La guarigione, definita come assenza di crisi in assenza di terapia, è comunque possibile in limitati casi e fa parte integrante della diagnosi. Vi sono infatti alcune forme di Epilessia, soprattutto in età infantile-adolescenziale, che possono andare incontro a guarigione fino alla sospensione della terapia.
Un’adeguata terapia, inoltre, può controllare le crisi in circa il 70% dei casi, ma spesso la terapia deve essere continuata per tutta la vita. In circa il 30% dei casi, invece, l’Epilessia è farmacoresistente, cioè non risponde alla terapia farmacologica. In alcune di queste forme, come si dirà in seguito, è indicata una terapia neuro-chirurgica mirata all’asportazione dell’area cerebrale responsabile delle crisi.

Sostenere la qualità di vita

Assieme alla terapia occorre anche mettere in atto tutti quei provvedimenti mirati a combattere gli effetti deleteri della malattia, al fine di evitare i processi di deterioramento e di emarginazione sociale, migliorando così la “qualità della vita” della persona.

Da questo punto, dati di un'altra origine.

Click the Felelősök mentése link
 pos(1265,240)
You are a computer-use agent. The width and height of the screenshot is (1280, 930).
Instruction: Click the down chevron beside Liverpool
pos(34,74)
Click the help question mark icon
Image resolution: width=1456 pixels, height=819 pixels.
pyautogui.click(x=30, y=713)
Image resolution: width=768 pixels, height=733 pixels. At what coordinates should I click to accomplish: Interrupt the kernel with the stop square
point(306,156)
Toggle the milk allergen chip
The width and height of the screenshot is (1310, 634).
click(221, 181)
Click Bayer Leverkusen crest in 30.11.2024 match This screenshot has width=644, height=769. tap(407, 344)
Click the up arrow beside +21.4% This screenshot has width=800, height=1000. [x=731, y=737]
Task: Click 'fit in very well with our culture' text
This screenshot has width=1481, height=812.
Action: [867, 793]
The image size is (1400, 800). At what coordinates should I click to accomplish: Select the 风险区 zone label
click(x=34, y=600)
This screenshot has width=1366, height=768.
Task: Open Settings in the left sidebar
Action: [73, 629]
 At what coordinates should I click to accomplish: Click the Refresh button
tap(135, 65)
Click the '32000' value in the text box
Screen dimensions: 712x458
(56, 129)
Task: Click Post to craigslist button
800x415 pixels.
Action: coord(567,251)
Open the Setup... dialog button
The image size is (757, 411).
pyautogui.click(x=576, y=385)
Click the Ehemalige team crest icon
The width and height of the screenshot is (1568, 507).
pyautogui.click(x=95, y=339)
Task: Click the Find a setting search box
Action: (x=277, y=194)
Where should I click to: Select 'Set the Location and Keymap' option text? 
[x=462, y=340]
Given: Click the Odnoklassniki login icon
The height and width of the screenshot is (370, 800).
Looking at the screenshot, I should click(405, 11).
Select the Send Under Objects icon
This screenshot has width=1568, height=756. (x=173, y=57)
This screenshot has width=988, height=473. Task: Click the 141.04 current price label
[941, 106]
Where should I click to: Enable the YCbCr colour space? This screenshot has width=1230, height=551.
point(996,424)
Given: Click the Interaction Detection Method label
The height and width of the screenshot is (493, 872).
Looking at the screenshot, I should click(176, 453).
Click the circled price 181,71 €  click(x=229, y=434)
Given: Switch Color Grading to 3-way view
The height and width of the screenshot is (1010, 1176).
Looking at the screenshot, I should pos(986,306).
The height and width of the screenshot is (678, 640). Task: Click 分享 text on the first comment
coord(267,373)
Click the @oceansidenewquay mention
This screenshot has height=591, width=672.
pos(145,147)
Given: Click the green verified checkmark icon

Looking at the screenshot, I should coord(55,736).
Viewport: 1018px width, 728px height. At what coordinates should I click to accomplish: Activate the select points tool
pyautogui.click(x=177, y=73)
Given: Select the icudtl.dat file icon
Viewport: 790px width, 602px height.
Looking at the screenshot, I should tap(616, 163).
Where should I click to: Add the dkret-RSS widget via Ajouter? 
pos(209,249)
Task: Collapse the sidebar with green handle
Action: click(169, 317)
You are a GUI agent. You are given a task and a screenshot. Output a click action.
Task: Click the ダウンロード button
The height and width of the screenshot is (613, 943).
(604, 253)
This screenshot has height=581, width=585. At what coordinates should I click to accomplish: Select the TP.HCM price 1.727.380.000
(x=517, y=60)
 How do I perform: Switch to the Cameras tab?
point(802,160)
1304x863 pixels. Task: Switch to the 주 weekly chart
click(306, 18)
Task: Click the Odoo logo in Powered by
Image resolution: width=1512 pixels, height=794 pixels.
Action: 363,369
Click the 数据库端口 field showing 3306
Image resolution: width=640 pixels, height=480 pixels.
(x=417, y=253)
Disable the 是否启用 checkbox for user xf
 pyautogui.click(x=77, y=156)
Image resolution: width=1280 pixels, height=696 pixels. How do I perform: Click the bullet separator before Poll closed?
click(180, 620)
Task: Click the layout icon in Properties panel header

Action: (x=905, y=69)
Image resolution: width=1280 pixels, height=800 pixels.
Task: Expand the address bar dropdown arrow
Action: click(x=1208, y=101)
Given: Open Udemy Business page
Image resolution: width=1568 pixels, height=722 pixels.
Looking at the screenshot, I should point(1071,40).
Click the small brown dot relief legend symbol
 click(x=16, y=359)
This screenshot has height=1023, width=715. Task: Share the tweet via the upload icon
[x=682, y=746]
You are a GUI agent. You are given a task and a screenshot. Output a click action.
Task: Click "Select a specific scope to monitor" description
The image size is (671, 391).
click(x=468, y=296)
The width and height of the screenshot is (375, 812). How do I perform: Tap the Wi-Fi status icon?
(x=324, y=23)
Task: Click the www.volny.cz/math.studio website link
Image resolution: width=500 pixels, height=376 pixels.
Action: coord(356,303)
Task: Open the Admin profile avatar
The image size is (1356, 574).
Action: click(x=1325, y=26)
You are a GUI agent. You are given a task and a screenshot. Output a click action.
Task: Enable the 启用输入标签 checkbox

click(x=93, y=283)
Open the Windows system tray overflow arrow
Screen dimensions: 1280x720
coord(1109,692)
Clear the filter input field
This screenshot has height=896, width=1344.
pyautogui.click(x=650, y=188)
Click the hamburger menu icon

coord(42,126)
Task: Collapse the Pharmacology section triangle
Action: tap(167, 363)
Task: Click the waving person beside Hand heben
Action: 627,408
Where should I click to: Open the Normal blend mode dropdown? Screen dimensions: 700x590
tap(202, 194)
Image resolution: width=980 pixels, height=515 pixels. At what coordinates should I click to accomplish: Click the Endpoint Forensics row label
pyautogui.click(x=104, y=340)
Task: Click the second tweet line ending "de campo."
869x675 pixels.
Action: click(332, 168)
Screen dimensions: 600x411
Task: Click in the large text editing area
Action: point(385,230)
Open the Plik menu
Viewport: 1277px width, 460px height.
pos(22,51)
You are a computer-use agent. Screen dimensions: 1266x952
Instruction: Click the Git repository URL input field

L’Epilessia infatti rappresenta un significativo onere per la comunità quando alla disabilità fisica e mentale si associano conseguenze psico-sociali per l’individuo e la sua famiglia. Il pregiudizio correlato a questa malattia induce spesso forme di emarginazione ed esclusione delle persone affette dalle normali attività sociali.